In his long State of the Union address a couple of days earlier, Trump only spent a few sentences on the Korean crisis and especially denounced the “depraved character of the North Korean regime.” “No regime has oppressed its own citizens more totally or brutally than the cruel dictatorship in North Korea. North Korea’s reckless pursuit of nuclear missiles could very soon threaten our homeland. We are waging a campaign of maximum pressure to prevent that from happening. Past experience has taught us that complacency and concessions only invite aggression and provocation. I will not repeat the mistakes of past administrations that got us into this dangerous position.”

At the beginning of his administration, Trump had stated, “It won’t happen.” Will he strike out now?

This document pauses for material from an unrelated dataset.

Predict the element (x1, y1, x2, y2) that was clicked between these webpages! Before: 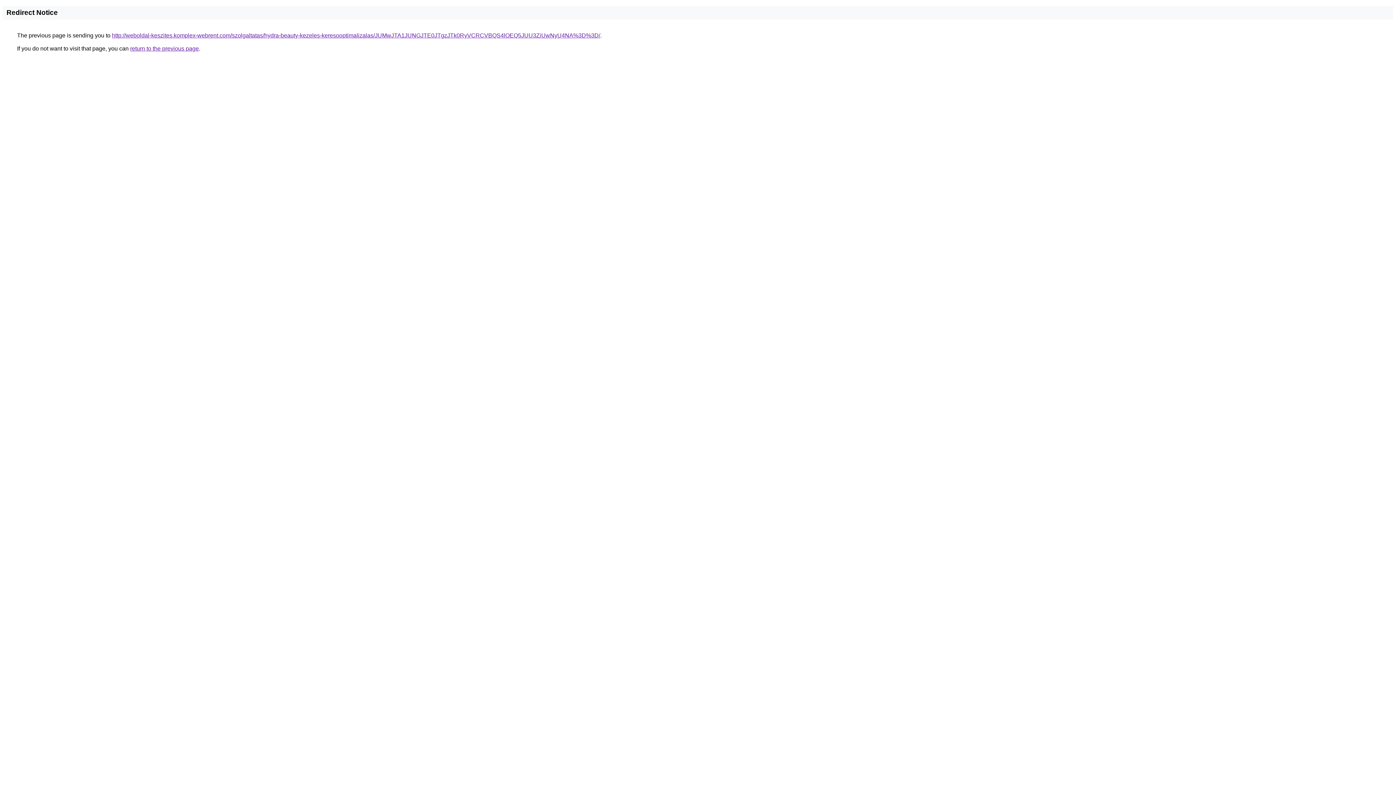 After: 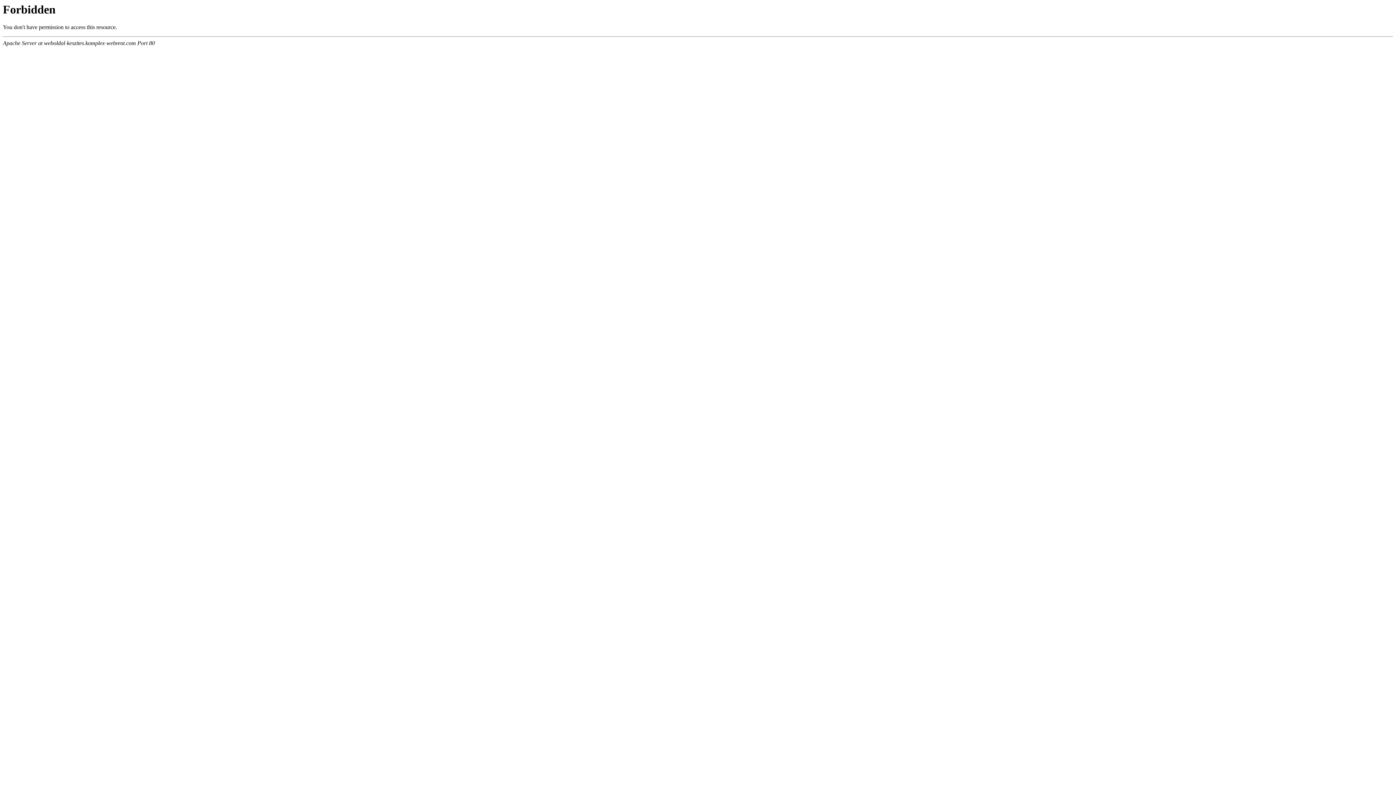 Action: bbox: (112, 32, 600, 38) label: http://weboldal-keszites.komplex-webrent.com/szolgaltatas/hydra-beauty-kezeles-keresooptimalizalas/JUMwJTA1JUNGJTE0JTgzJTk0RyVCRCVBQS4lOEQ5JUU3ZiUwNyU4NA%3D%3D/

The word “diplomacy” has not come up in his performances. Besides, shortly before the speech at the Capitol, the government had withdrawn Victor Cha’s nomination as the new ambassador to South Korea. The South Korea-born professor of Asian Studies at Georgetown University had previously been considered a fierce hardliner. However, he was appalled by the Trump administration’s ominous intent to keep “all options open, including a military operation.” “Force will be necessary to deal with North Korea if it attacks first, but not through a preventive strike that could start a nuclear war.”

Kim’s Life Insurance

According to Cha, it is only logical that Kim Jong Un would respond in kind if Americans carried out such an attack. He indignantly rejected the argument that it would be better for people to die “over there” than on U.S. soil. Not just because several millions of South Koreans are within the field of fire of 10,000 or 12,000 North Korean artillery pieces, but also because many U.S. citizens in South Korea and in America would also be in danger. Cha did not mince words: “The president would be putting at risk an American population the size of a medium-size U.S. city − Pittsburgh, say, or Cincinnati.”

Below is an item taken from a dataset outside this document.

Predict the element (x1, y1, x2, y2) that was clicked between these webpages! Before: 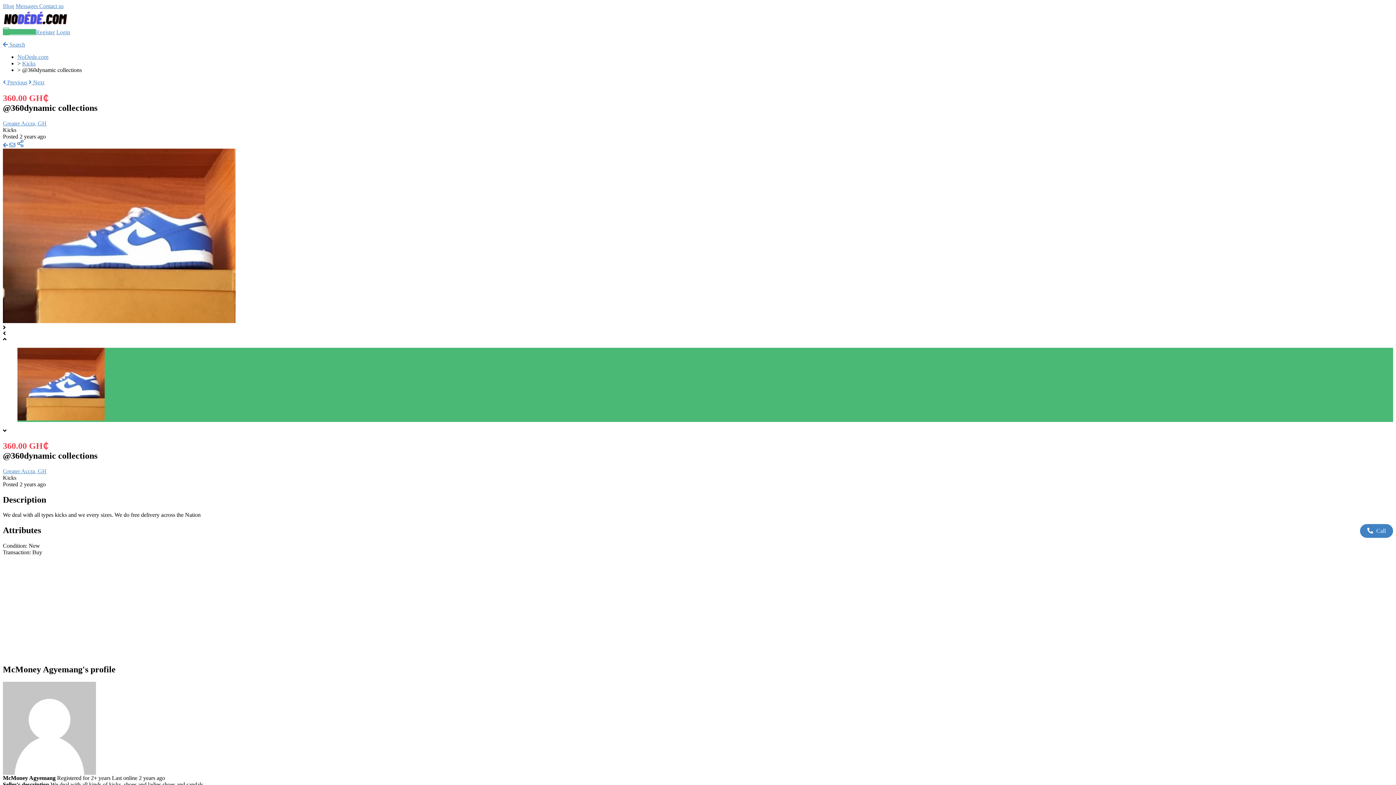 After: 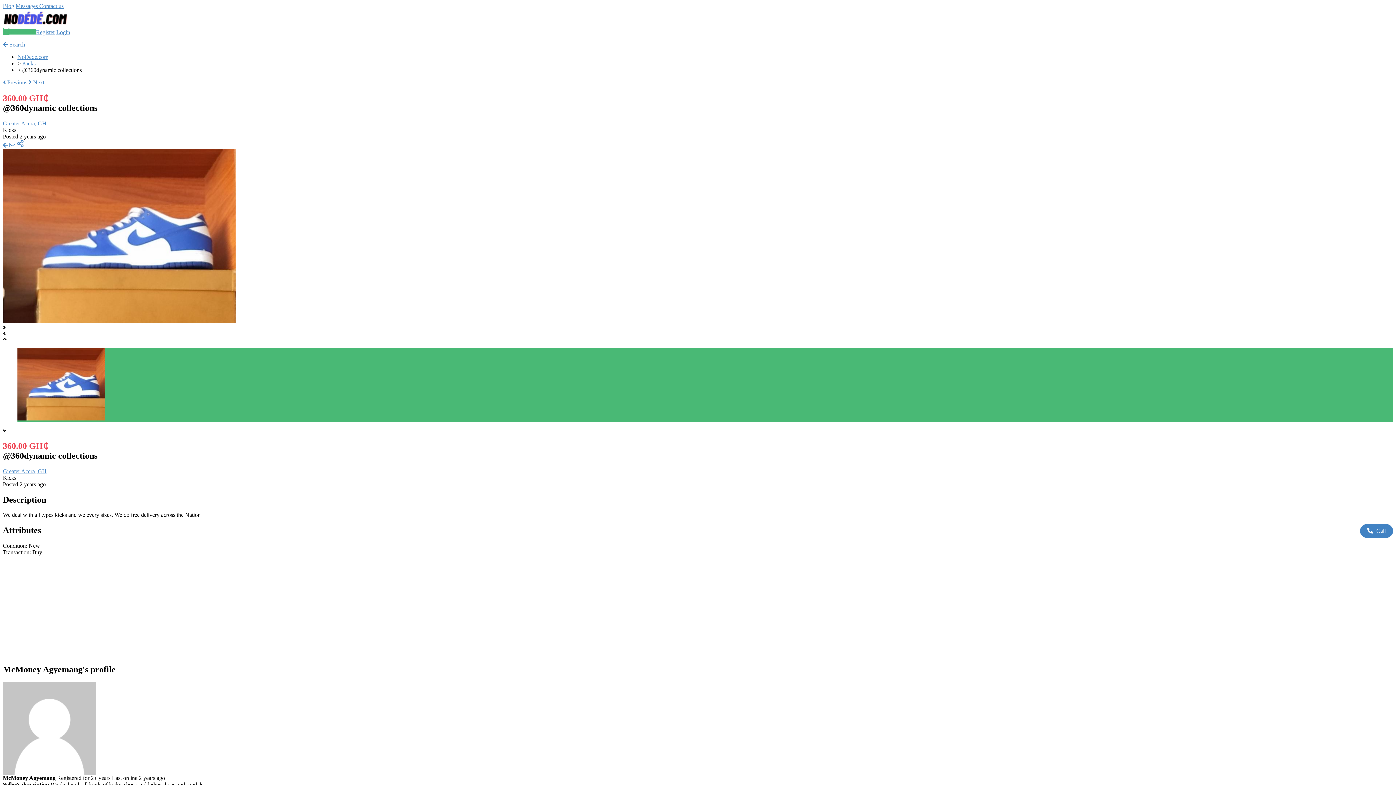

Trump keeps biding his time. Nevertheless, a new provocation by Kim, like more missile tests or even a nuclear test, may lead Trump to a disastrous mistake − unless the ongoing detente between the two Koreas sets in motion a direct dialogue between Washington and Pyongyang as well. Admittedly, this requires that the U.S. give up on demanding North Korea’s complete denuclearization and settle for a double freeze instead — the freeze of North Korea’s nuclear program and of its nuclear weapons arsenal under the strictest international monitoring in exchange for the freeze of South Korea and the United States’ joint military maneuver.

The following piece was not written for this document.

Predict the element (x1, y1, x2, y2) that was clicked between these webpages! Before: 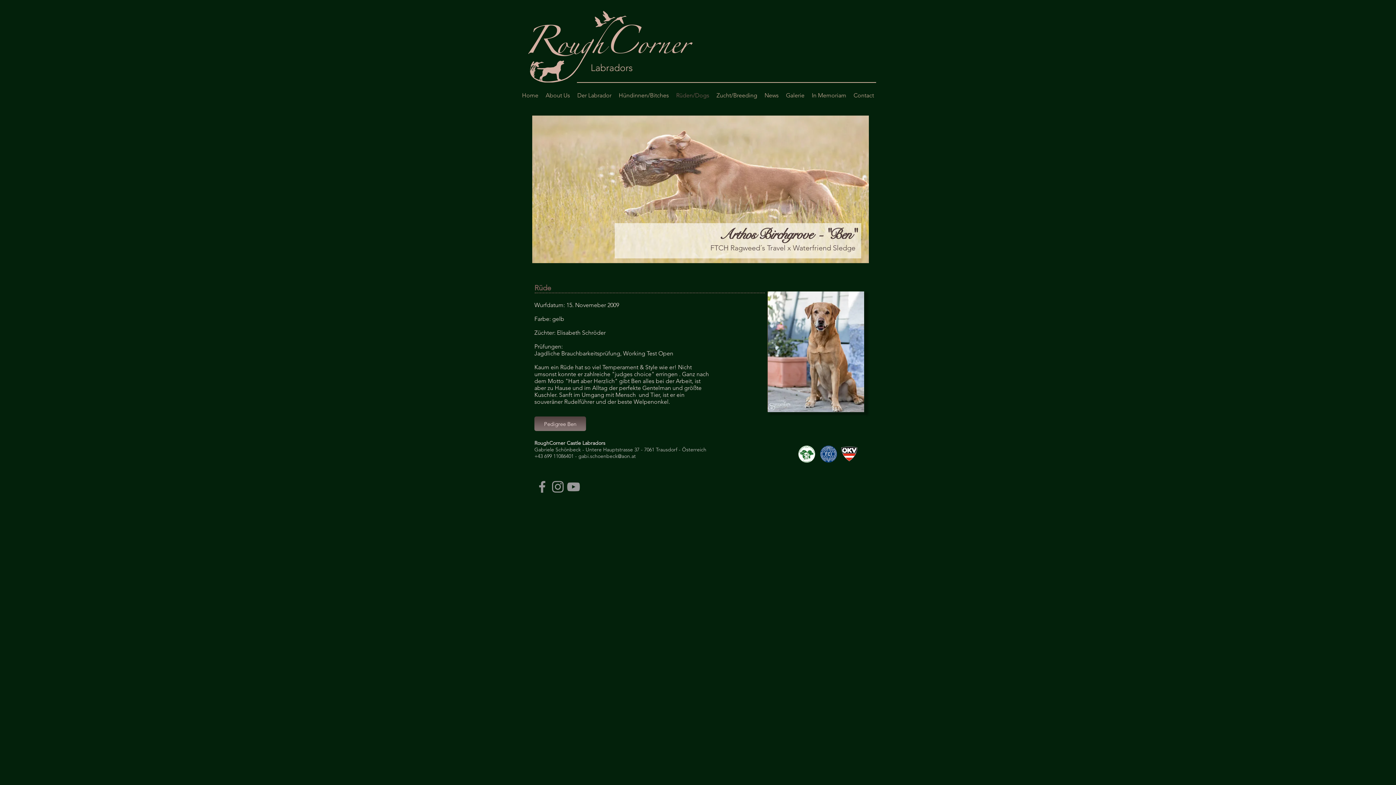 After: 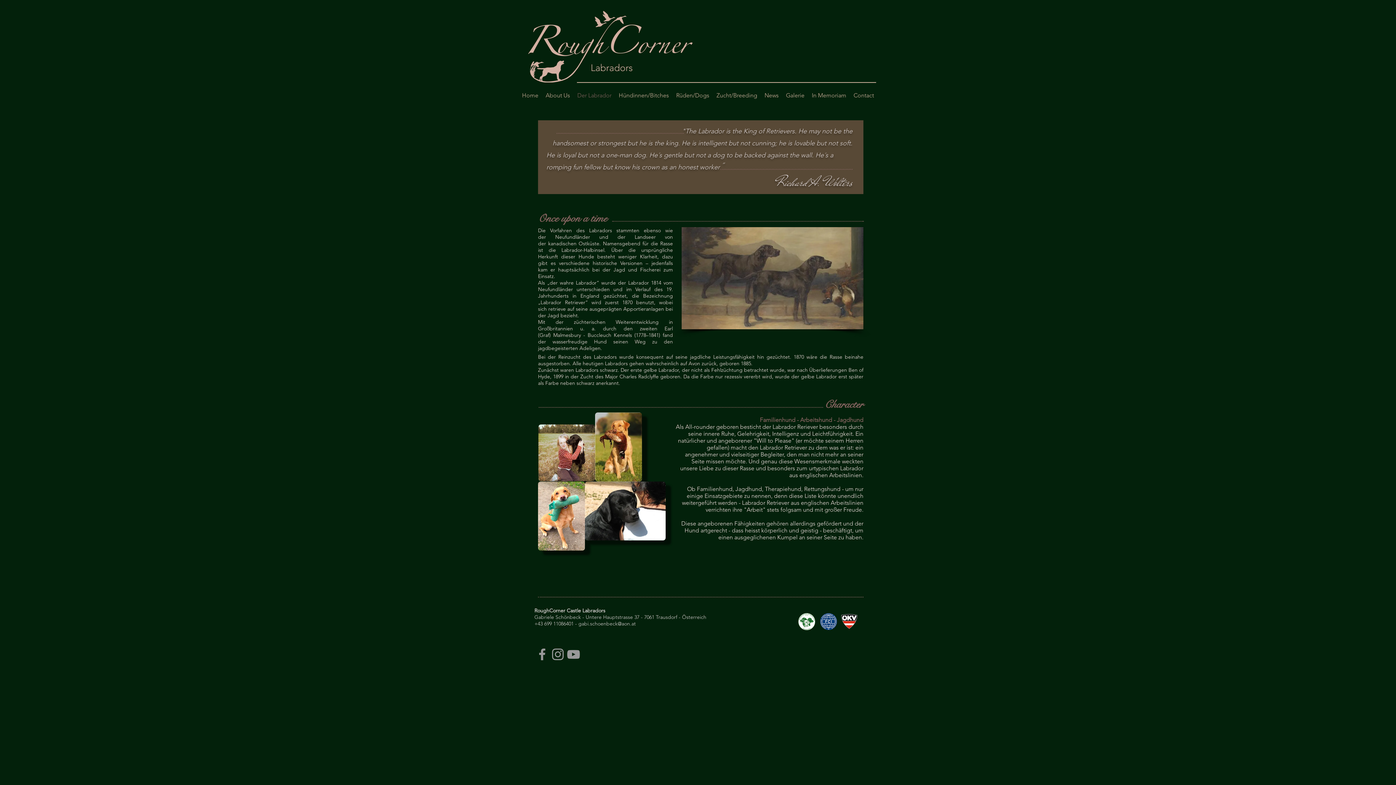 Action: label: Der Labrador bbox: (573, 77, 615, 113)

We do not know whether Kim would agree to limit the development of his arsenal, which he views as his life insurance. Most importantly, it remains to be seen whether Trump and his advisers would be willing to relent. They do not see the North Korean dictator as a rational actor. They fear rather that he may use his nuclear weapons to blackmail America into distancing itself from its allies in Asia, and even sell them to other rogue states or non-state extremist actors.

Some observers see Cha’s dismissal as a clear indicator that the president is set on waging war. Meanwhile, according to rumors from the White House, he is not happy with the courses of action that the Pentagon has developed thus far. The most harmless option would consist in shooting down a North Korean test missile somewhere over the Pacific, but missing the target would be humiliating. Hitting a missile during its launch phase would be even more complicated. Employing the largest non-nuclear bomb would not necessarily result in a reliable and definitive destruction of Kim’s whole weapon arsenal and Northern production plants. The risk of a nuclear retaliatory strike would still exist. At any rate, a devastating response from the North Korean artillery is a certainty, as long as it cannot be destroyed with swarms of drones.

Victor Cha speaks of “lousy options.” He still stands by the classic strategy of deterrence and containment policy, though he believes it needs to be politically and technically strengthened.

For now, Trump waits and sees. “We ran out of road,” he says. “We have no road left.” He feels stymied. After the Winter Olympics, he will have to make a choice: either to pursue military violence − woe to us all − or rather to put the problem on the shelf of diplomacy, which would be a victory for reason. The military would be left with the task of buying time for diplomacy. The fact that no medals are awarded for that job does not make it any less meritorious.